● Your goal: In the mailing-list post titled "Everything on the Stack," what reason does Walter give for D's built-in limit on array size?

Everything on the Stack

Janthinidae janthinidae at gmail.com
Wed Feb 22 12:02:17 PST 2012


First thanks for you long response,

> > I'm currently working on project where hard RT
> > requirements matter. In most places the GC is not suitable.
> 
> Please, show me the benchmarks you have seen or written, that rule out the D GC for your purposes. There's always the possibility that you have written bad benchmarks.

There is no benchmark, it's just that the software has to have a
worstcase latency to some relevant below 1 ms. If the GC kicks in the
wrong time shit happens. With not using malloc at all or the GC I just
have some kind of proof that this will never be a problem.

> > I think that only "struct" and "scope class" are suitable to create
> > objects. structs have the simple advantage that I don't have to type
> > "scope" in my whole program (can't alias it e.g.), but have the
> > disadvantage that I can't use an interface nor inheritance.
> 
> scope, used for your purpose, is deprecated (another usage of scope, for function arguments, to avoid them to exit the function scope, or to avoid to pass heap-allocated closures to functions, is still usable).
> As Trass3r has said, there is a replacement for scoped classes (but it has some problems still).

I looked at this class and just have seen that it internally uses a
uint8 array to store the data. This means executable size gets larger
and larger like for any other array.

> scope was deprecated also because it was broken. The library defined "scoped" is similarly broken, but better to have a broken library than a broken language feature :-)

Ok didn't knew that it is deprecated.

> > The next thing I tried to solve is some kind of a templated Queue
> > class, which can store anything. In C++ it's easy to write a container
> > class that only works on the stack and uses some uninitialized bytes of
> > memory and placement new to copy construct objects into the Queue. With
> > "scope class" this seems to fail because it seems to be impossible to
> > return a class if it's type uses "scope" class. Missing copy
> > construction one could probably solve manually, by just carefully
> > create an own core class library (or just juse memcpy).
> 
> Generally what's possible in C++ is possible in D too, even if maybe in a different way. I think all you say here is doable in D too, with different means.

Yes both are Turing complete :) But after all I hope that D makes
things easier and helps me to spot errors of certain aspects of my
program.

> > Another problem with my whole, everything on the stack idea, is that D
> > limits my arrays to an internal limit (any paramter to change it?).
> > It's easy to create a stack overflow anyway, so why a limit?
> 
> Walter says the limit is present because linkers have such limits and different linkers have different limits. So I think to allow people to compile (link) D code with different linkers, there is a built-in limit that is probably smaller than the limit of most linkers.

Collection entries:
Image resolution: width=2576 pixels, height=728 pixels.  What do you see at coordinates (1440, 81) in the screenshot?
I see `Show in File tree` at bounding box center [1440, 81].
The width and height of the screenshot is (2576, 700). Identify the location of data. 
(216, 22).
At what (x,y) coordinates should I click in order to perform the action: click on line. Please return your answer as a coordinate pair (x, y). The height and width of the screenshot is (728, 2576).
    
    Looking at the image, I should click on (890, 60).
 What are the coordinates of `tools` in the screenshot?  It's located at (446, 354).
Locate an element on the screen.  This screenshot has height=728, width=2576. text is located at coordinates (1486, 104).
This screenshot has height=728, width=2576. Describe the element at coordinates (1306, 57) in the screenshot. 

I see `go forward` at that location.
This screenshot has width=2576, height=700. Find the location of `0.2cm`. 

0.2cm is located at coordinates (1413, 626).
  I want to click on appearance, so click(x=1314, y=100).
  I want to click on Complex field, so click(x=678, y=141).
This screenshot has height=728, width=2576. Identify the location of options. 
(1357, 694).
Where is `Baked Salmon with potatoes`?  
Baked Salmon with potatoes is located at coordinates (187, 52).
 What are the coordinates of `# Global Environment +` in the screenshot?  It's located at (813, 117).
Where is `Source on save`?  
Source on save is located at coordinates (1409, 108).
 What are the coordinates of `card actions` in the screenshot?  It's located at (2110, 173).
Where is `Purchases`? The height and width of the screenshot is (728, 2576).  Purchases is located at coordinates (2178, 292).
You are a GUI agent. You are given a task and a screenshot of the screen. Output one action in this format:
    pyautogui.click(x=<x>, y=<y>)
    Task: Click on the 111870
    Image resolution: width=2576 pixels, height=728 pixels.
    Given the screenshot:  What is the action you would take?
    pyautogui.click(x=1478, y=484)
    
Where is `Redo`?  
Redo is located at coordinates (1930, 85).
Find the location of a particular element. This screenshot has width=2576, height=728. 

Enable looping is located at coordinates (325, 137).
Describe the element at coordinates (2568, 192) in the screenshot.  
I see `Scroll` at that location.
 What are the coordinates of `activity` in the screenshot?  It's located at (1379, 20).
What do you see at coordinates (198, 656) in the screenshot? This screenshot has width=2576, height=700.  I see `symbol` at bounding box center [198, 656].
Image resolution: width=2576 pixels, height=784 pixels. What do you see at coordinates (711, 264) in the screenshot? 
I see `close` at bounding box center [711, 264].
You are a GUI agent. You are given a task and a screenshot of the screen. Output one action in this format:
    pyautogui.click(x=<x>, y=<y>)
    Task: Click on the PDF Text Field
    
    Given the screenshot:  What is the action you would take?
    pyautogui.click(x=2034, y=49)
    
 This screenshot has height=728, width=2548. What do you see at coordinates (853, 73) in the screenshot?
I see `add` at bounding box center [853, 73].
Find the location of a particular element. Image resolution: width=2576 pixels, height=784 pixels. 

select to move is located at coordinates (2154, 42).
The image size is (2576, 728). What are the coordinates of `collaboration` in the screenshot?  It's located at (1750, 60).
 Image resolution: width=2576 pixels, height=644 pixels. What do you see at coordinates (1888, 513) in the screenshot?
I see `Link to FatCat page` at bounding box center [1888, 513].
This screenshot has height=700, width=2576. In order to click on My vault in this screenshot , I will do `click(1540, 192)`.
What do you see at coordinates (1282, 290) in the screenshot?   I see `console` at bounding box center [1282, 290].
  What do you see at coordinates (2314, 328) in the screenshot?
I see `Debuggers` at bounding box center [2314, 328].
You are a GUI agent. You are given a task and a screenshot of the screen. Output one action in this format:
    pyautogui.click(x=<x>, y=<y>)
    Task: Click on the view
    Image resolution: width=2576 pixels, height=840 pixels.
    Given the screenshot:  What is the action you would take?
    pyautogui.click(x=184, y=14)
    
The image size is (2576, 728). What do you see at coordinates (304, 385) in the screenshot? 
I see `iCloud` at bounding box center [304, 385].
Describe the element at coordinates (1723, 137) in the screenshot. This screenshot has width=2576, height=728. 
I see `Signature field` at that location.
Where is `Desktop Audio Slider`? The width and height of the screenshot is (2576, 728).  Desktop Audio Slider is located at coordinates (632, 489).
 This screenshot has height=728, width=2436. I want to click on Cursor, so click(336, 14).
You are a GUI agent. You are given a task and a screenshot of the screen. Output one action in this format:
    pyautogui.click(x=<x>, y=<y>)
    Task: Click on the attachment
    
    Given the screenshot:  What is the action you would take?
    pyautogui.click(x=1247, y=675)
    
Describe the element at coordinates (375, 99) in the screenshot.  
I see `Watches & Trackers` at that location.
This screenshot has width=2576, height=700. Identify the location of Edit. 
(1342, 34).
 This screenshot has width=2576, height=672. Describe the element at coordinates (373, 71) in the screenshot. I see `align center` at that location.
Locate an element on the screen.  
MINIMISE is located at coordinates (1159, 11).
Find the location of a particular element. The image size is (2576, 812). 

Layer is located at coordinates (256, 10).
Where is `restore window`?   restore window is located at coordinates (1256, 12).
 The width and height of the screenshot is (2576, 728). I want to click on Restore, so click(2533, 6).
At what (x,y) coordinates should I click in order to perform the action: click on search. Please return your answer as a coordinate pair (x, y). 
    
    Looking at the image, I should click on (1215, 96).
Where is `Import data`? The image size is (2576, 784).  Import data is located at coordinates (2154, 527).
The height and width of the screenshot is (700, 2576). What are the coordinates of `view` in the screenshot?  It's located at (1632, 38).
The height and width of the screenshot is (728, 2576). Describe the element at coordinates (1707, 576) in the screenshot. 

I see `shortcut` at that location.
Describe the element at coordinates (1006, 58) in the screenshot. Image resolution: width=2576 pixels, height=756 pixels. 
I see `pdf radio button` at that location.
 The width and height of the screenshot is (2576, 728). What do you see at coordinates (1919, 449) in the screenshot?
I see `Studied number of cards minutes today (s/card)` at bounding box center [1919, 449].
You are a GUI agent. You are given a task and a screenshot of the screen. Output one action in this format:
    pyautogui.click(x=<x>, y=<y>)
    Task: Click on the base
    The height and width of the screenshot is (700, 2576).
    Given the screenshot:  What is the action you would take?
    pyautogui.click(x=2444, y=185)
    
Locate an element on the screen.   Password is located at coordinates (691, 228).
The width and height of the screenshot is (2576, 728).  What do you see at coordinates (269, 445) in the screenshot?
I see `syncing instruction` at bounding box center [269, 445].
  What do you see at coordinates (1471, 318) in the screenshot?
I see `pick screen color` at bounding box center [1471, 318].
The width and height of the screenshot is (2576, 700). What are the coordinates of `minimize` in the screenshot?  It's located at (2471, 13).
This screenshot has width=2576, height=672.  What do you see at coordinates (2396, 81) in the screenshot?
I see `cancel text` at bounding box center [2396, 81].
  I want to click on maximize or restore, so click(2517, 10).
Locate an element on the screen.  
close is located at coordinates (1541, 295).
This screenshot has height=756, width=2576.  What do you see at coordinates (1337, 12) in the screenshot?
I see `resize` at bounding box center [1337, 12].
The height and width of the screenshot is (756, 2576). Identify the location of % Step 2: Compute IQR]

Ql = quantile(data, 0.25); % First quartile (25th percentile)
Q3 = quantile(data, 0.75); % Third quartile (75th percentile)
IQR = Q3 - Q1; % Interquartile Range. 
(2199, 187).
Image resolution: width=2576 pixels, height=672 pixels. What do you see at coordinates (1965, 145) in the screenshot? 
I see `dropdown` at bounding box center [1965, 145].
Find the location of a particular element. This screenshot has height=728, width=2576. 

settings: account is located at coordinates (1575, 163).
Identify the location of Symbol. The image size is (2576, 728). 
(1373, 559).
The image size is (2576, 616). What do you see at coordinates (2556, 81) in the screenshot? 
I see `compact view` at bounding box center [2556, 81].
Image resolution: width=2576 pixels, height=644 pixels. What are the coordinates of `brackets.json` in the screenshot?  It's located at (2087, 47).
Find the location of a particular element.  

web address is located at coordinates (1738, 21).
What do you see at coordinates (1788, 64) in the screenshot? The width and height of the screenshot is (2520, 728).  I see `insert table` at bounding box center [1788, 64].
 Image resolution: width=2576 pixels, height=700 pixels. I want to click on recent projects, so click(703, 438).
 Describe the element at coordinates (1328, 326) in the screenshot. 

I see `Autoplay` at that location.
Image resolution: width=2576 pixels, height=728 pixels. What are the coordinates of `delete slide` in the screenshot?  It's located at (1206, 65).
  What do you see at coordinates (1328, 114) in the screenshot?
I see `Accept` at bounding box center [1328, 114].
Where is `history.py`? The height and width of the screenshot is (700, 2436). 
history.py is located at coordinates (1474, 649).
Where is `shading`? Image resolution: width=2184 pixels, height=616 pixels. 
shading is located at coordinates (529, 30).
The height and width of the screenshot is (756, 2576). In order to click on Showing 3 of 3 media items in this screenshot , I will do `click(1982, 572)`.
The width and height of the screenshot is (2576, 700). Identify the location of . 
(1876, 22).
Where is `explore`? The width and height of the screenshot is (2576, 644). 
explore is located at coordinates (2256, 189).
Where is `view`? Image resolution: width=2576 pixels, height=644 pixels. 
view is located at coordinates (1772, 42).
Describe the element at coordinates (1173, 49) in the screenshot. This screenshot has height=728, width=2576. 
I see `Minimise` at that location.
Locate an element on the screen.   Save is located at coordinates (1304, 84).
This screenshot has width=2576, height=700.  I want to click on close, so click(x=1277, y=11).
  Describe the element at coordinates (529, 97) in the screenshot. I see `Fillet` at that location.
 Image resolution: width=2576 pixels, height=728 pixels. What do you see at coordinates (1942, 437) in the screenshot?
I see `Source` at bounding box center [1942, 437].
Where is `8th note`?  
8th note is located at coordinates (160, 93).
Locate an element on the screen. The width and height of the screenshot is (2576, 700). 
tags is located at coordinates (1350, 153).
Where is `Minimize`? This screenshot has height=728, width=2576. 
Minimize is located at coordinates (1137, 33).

● The completed task: Linkers have such limits, and different linkers have different limits.